Published date : 28 June 2012
Article date : 28 June 2012
Editorial by Dr Ondina Bernstein, Specialist Registrar Radiology, and Dr Nicholas Chalmers, Consultant Vascular Radiologist, both of Central Manchester University Hospitals NHS Foundation Trust
Recent developments in techniques and endovascular devices have led to an improvement in the outcomes of endovascular treatment of infrapopliteal disease. The main indication for treatment is critical limb ischaemia (CLI) rather than claudication. Limb salvage therefore tends to be the rationale for treatment. The pathogenesis differs from larger vessel disease, with a higher prevalence of diabetes and renal failure. Venous disease and neuropathy may contribute to the aetiology of ulceration, necessitating a multi-factorial management approach. Because patients have many co-morbidities, endovascular treatment is often considered as the first option in the treatment of CLI, but should be considered an adjunct to drug therapy. The smaller calibre vessels and longer segments of involvement seen in infrapopliteal disease require different tools to those used in larger vessels. High technical success rates are achieved with modern low profile and longer segment angioplasty balloons, which are used over 0.014 or 0.018 wires. However, recent randomised controlled trials (RCTs) suggest that drug-eluting stents (DESs) achieve improved patency over plain balloon angioplasty or bare metal stents. This short review summarises some of the devices that are available in the treatment of infrapopliteal disease management.
Plain-balloon Angioplasty
Straight-line pulsatile flow to the foot is considered to be the goal of infrapopliteal intervention. However, the greater the number of patent vessels, the greater the chance of limb salvage. Infrapopliteal angioplasty is associated with high technical success rates when using smaller diameter wires and balloon technologies (1,2). Limb salvage rates are equivalent to bypass surgery, although the durability of angioplasty is significantly lower (3). The majority of amputations are performed in the first year after intervention and thereafter the rate is less than 1% per year (4). Longer segment and smaller diameter
balloons (1.5 – 4mm diameter), suitable for infrapopliteal intervention, are available from many companies, e.g.

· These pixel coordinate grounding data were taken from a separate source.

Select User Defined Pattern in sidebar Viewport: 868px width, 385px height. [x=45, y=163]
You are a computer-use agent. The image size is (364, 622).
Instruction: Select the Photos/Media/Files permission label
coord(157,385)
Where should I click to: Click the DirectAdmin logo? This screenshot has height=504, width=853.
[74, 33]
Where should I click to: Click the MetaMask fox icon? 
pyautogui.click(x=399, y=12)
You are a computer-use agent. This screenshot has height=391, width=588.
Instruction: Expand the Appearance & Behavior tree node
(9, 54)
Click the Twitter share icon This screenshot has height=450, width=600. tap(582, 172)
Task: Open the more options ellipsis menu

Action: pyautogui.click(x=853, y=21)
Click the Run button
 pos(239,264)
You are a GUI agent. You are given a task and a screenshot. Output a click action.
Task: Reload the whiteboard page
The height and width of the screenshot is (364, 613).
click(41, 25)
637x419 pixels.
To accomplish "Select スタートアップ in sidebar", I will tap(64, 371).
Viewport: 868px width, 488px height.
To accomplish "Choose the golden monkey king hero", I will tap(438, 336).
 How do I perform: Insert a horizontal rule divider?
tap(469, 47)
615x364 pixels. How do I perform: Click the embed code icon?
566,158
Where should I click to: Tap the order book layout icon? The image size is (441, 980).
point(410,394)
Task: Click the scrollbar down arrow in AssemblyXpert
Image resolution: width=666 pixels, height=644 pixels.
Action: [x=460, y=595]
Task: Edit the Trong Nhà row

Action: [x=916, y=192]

Amphirion Deep (Medtronic Invatec, Frauenfeld, Switzerland);
Advance (Cook Medical, IN, USA);
Fox sv (Abbott Vascular, Illinois, USA). The “KrossLock” inner metal shaft of the
ReeKross balloon (ClearStream Technologies Ltd, Wexford, Ireland) results in improved pushability and torque, useful in infrapopliteal intervention.
Drug-eluting balloons (DEBs)
Paclitaxel is used as an active agent in drug-eluting balloons, is realeased into the media at the site of angioplasty and reduces restenosis due to neo-intimal hyperplasia by suppressing the proliferation of smooth muscle cells. Interim results from the DEBATE-BTK study using the
In.Pact Admiral paclitaxel-eluting balloon (Medtronic Invatec, Frauenfeld, Switzerland. Not FDA approved) demonstrate significantly lower restenosis (27% vs. 65%) and reocclusion (16% vs. 53%) rates compared with plain PTA (5). At least two further randomised trials of DEB vs. plain balloon angioplasty are currently recruiting (
IN.PACT DEEP and
EURO-CANAL).
Atherectomy Devices Atherectomy devices physically remove the obstructing lesion. The
SilverHawk directional atherectomy device (EV3, Minneapolis, MN) contains a high-speed carbide-cutting disc that cuts long ribbons of atheroma, which are then stored in the nose-cone of the device. Twelve-month primary and secondary patency rates of up to 67% and 91% have been published (6). Pre-dilatation and adjunct PTA/stenting were required for a number of the lesions.
Laser-assisted angioplasty (laser atherectomy) using the CLiRpath 308-nm wavelength excimer system (Spectranetics, Colorado Springs, Colo) achieved limb salvage rates of 93% at 6 months (7,8).
The
Diamondback 360 Orbital Atherectomy System (Cardiovascular Systems Inc, St Paul, MN) uses a plaque ablation catheter. This has an abrasive eccentrically shaped crown with a diamond coated surface which rotates and creates lumen enlargement by plaque abrasion. A multi-centre registry foundthat 90% achieved <30% final diameter stenosis and no major amputations at six-months (9).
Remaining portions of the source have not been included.